**Records for processing**:
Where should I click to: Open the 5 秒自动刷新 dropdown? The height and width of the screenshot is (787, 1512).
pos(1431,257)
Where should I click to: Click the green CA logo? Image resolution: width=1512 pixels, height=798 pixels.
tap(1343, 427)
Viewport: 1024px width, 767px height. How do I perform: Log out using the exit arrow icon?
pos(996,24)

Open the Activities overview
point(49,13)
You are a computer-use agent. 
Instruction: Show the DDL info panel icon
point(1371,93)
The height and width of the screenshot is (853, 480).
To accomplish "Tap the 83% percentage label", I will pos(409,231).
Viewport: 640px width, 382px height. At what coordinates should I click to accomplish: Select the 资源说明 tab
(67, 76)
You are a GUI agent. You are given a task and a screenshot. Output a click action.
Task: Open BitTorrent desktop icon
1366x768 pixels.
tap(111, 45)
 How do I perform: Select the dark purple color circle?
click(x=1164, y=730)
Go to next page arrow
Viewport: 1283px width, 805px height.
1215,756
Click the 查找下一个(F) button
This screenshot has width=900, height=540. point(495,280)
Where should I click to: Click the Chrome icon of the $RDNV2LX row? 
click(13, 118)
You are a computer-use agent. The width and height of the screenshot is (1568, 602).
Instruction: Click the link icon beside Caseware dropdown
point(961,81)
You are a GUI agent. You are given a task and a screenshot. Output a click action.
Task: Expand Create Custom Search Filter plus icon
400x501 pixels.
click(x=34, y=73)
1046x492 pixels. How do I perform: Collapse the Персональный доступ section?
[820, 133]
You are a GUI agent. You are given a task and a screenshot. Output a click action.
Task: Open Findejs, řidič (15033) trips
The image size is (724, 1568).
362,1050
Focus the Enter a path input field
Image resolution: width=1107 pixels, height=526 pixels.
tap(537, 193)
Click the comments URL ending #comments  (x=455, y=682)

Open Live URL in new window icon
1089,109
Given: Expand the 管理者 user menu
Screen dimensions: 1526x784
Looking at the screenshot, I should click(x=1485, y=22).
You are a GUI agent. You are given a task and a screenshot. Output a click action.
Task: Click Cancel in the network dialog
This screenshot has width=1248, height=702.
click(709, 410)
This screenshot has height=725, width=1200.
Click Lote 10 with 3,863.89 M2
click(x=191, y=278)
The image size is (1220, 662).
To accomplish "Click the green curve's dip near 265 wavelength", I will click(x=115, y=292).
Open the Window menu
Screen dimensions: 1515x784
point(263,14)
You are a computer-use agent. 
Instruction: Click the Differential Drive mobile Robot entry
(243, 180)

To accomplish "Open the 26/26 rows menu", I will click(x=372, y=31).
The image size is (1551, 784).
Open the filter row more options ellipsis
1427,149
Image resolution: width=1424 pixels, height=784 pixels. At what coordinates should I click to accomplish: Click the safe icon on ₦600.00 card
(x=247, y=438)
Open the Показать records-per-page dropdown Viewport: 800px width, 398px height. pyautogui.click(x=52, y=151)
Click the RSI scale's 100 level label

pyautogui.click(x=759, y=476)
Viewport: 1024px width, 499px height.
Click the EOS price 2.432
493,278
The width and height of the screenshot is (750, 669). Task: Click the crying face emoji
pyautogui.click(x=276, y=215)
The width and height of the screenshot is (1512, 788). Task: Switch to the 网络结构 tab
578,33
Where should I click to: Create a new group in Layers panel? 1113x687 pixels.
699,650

**Stated task**:
How many lines in the items above contain the string "pixels"? Case counts. Reply with the number only.

**Response to the exercise**:
7